Au-delà du côté amusant de la chasse, la visite de la Gouvernante des Pays-Bas n’était-elle pas l’occasion d’un conclave politique privilégié du pouvoir en place avec un haut dignitaire maçon régional ? Mystère, les archives semblent être muettes à ce sujet.
3.2 Aristocratie, franc-maçonnerie et démocratie
Quelles étaient les liens entre l’aristocratie, la franc-maçonnerie et la démocratie à cette époque ? La période de 1782 à 1788 est éminemment proche de la révolution française de 1789. Les idées fusent de toutes parts. Les idées du Siècle des Lumières moleste durement le pouvoir ancien.

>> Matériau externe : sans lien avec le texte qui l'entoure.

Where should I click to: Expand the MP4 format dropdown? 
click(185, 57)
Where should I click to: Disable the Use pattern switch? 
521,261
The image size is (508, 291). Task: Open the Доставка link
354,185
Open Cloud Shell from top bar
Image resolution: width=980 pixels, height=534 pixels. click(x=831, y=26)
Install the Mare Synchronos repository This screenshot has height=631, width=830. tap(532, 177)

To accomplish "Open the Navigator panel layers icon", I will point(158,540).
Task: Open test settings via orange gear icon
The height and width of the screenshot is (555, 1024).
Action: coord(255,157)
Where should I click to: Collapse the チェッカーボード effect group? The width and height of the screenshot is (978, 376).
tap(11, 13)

L’attachement de la noblesse de cette période à la franc-maçonnerie ne serait-elle pas contre nature ? N’aurait-elle pas dû être alertés par le comportement du contemporain du Comte de Gommegnies le franc-maçon Georges Washington qui participa à la rédaction de la Constitution introduisant la démocratie comme mode d’organisation du jeune état américain ? La démocratie ne peut exister que par l’abandon des privilèges des aristocrates !
D’un autre côté, comment expliquer l’attachement de l’américain franc-maçon à la séparation des pouvoirs chère à la démocratie ? Si la franc-maçonnerie et ses chapelles ont besoin de l’ombre pour se déployer, par contre la démocratie et ses mouvements politiques ont besoin de transparence pour exister ; comment ces deux systèmes peuvent-il exister harmonieusement ?

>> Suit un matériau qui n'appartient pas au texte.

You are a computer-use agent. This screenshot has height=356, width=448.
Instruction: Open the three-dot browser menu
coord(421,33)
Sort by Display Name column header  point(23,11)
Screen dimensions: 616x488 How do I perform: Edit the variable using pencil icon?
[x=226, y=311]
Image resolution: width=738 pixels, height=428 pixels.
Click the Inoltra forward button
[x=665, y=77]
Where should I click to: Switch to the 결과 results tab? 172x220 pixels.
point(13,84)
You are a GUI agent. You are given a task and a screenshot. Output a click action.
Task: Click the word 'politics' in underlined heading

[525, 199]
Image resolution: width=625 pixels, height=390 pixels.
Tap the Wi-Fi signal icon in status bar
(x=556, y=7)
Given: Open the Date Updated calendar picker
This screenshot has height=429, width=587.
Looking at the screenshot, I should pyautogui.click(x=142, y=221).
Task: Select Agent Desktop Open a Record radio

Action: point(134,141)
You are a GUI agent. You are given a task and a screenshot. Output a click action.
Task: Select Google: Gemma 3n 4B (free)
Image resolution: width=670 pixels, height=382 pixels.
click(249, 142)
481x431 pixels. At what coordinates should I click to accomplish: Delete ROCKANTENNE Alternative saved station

Sous l’angle de l’analyse politique, le rocher d’Attre ne serait-il pas une construction extraordinairement lucide ? Ne concentrerait-il pas en lui les contradictions idéologiques de l’époque prélude aux révolutions qui balayeront l’Ancien Régime ? La Belgique ne fera-t-elle pas sa révolution de 1830 à peine 45 ans plus tard. C’est une étape essentielle, qui marque définitivement la suprématie de la démocratie sur les autres formes de gouvernement dans notre pays !
Les interrogations que ce rocher soulève ne mériteraient-elles pas d’être l’objet d’une thèse de doctorat ?
4 Le rocher et son avenir
4.1 D’abord son classement pour obtenir le soutien des autorités
Le rocher d’Attre a été classé comme monument exceptionnel de Wallonie. C’est un ouvrage unique en Europe, pour ne pas dire au monde.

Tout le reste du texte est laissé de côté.